Dos o tres semanas de vacaciones en la montaña observando no sólo la naturaleza, sino también las personas que la frecuentan, proporciona muchas dudas sobre lo que está bien y lo que está mal en este medio.
Este verano hemos visto demasiados casos de imprudencia por parte de guías de deportes de aventura, unos profesionales en los que debería ser posible confiar.
Se ganan la vida acercando a las personas al entorno natural y a una práctica deportiva que conlleva un cierto riesgo. Un trabajo apasionante desde muchos puntos de vista.
El problema es dónde fijar el límite de lo que es razonable proponer a los clientes. Por lo general, éstos no tienen capacidad para medir su propia preparación respecto a un medio y una actividad que desconocen, y, por defecto, se fían del guía.
Si el guía es muy escrupuloso y exige unos requisitos muy estrictos para realizar una determinada actividad, puede ciertamente quedarse sin clientes. Pero si por conseguir estos clientes el guía minusvalora los riesgos que pueden contraer personas demasiado jóvenes, demasiado desentrenadas o demasiado inexpertas, el resultado puede ser mucho peor.

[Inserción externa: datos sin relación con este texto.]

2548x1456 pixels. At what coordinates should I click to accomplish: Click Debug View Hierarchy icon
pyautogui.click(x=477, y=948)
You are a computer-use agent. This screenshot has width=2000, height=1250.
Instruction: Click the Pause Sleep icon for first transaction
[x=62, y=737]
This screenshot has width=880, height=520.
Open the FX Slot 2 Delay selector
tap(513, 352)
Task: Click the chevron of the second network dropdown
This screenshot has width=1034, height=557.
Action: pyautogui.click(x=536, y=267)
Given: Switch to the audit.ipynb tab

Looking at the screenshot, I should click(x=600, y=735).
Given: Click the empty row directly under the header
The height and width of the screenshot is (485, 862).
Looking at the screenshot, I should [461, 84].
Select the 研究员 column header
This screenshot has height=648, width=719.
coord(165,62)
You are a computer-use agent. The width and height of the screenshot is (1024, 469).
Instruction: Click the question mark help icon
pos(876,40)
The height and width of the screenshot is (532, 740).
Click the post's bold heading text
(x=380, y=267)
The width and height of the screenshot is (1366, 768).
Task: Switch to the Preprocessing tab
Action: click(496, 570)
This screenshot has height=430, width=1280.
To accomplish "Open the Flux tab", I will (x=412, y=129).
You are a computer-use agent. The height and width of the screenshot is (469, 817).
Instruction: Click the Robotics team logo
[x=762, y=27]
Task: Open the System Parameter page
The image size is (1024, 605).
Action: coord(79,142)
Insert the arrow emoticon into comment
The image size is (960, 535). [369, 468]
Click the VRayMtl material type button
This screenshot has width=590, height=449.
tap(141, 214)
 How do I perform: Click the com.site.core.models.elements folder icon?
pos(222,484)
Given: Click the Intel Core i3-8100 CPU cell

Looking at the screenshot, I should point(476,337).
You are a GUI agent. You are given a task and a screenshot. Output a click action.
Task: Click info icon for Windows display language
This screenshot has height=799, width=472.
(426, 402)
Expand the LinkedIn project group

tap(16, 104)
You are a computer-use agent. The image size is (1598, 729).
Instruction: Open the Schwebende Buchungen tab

En el libro de Ética para jóvenes de Educación Secundaria que escribimos el año pasado Josep Maria Puig, Xus Martín, Jordi Beltrán y yo misma, destinamos un capítulo a reflexionar sobre Ética y profesiones… La casuística hubiera dado de sí para un libro entero, con la ventaja de que los adolescentes captan a la primera dónde está el dilema.
Aparte de ayudar a resolverlo, hay que recordar aquello de que hace más ruído un árbol cayendo que cien árboles creciendo. Por fortuna, hay guías que son excelentes profesionales.